事業当初に取り組みを進めた車椅子テニスは身障者スポーツとして知られるようになりましたが、海外は別として、国内でこのテニス環境づくりを推進したNPO団体の考え方は、車椅子を使用する人達も機能障害のない一般テニスプレイヤーと一緒にプレーする競技を目指したものでした。
車椅子テニスは、その後、普及が進む中で愛好者達で構成する協会が生まれていますが、環境づくりを進めたNPO団体は、障害内容については車椅子の使用にこだわらない広く大きな競技環境づくりへと歩みを進めることになりました。
 

誰でも参加出来る講習は、機会均等の総論だけでは実現しません。
講習会場によっては、エレベーターがないところでは、車椅子を使用する人達をみんなで2階、3階へと運ぶことも、聴力障害の人達には手話通訳者が協力することもしっかり考え、準備することによって具体化出来る企画です。


この企画は、身体に障害のある人達も積極的にテーピング技術を学ぶことで、スポーツ現場でも日頃の生活環境の中でもその技術や知識が役立ちます。 
障害のない人達も含めて 多くの人達で理解する機会のひとつとして、様々な環境の中で、バリアフリーの考え方が広く育まれることを願っています。
<バリアフリーアスレチックテーピング講習>企画 (※1984年〜1986年 年間3〜4回 実施)

   
専門トレーナーを講師に招き、障害の有無にこだわらず幅広い人達が参加して開いた講習は、多くの人達には興味深い企画として、熱心に学んでいました。

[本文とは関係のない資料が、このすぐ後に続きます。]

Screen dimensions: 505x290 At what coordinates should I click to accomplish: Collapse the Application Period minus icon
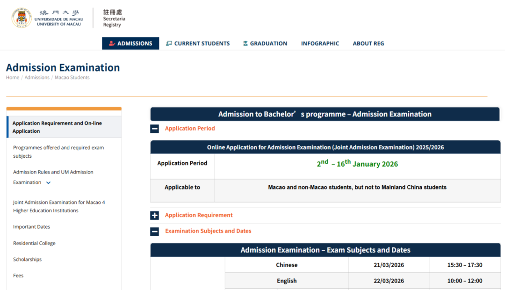[x=155, y=129]

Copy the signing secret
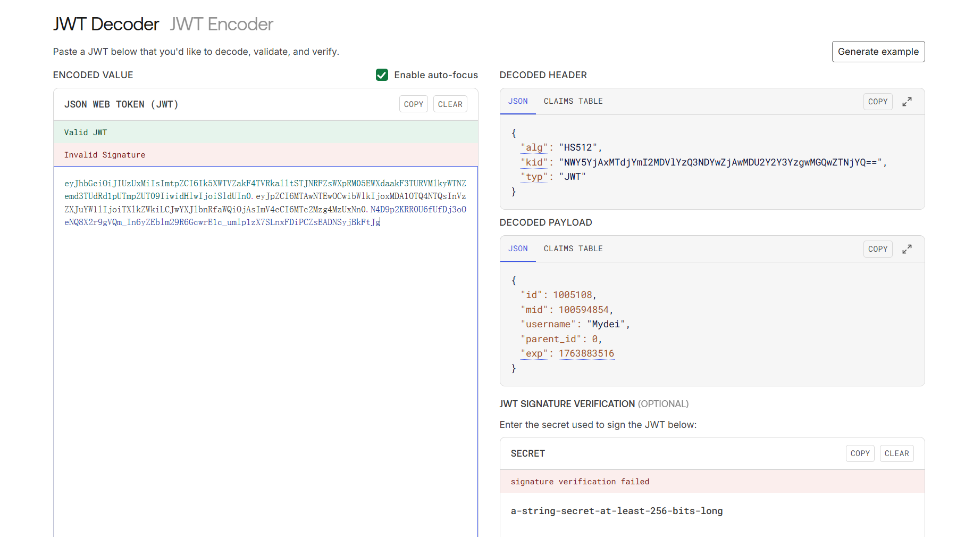pyautogui.click(x=860, y=453)
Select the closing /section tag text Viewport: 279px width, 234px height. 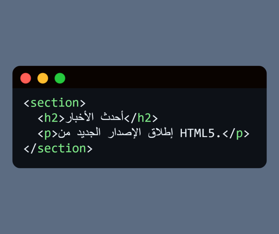[x=58, y=148]
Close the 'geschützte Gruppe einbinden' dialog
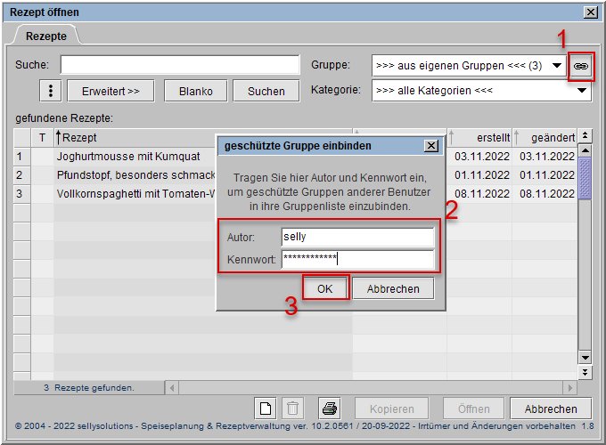 coord(431,145)
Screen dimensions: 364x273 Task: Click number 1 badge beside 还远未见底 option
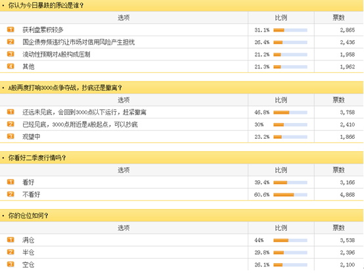pos(11,112)
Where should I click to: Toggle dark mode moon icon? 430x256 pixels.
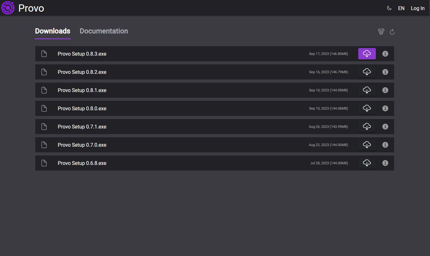(x=389, y=8)
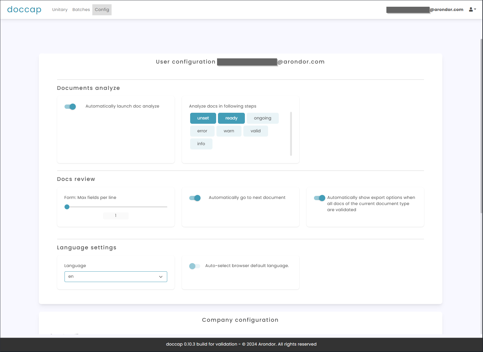Enable auto-select browser default language
Viewport: 483px width, 352px height.
click(194, 266)
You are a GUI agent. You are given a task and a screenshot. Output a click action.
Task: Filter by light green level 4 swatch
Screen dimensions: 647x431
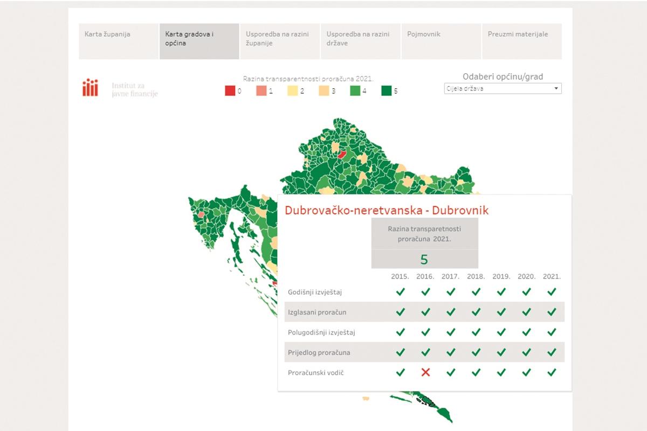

負傷した直後のテーピン技術の他、ケガを予防するためのテーピングを学び、講習会場の近くに用意したテニスコートで実際にプレーできる企画を加えました。
 コート上で テーピング効果を実感した人達には 好評でした。
既存の内容や企画方法にこだわらない発想が多くの人達の生活の質を高めるものを生み出します。
従来の社会慣習や考え方に従うばかりでなく、柔軟な発想力と企画行動力のある人達、特に若い人達の活動、活躍が今の社会に大切です。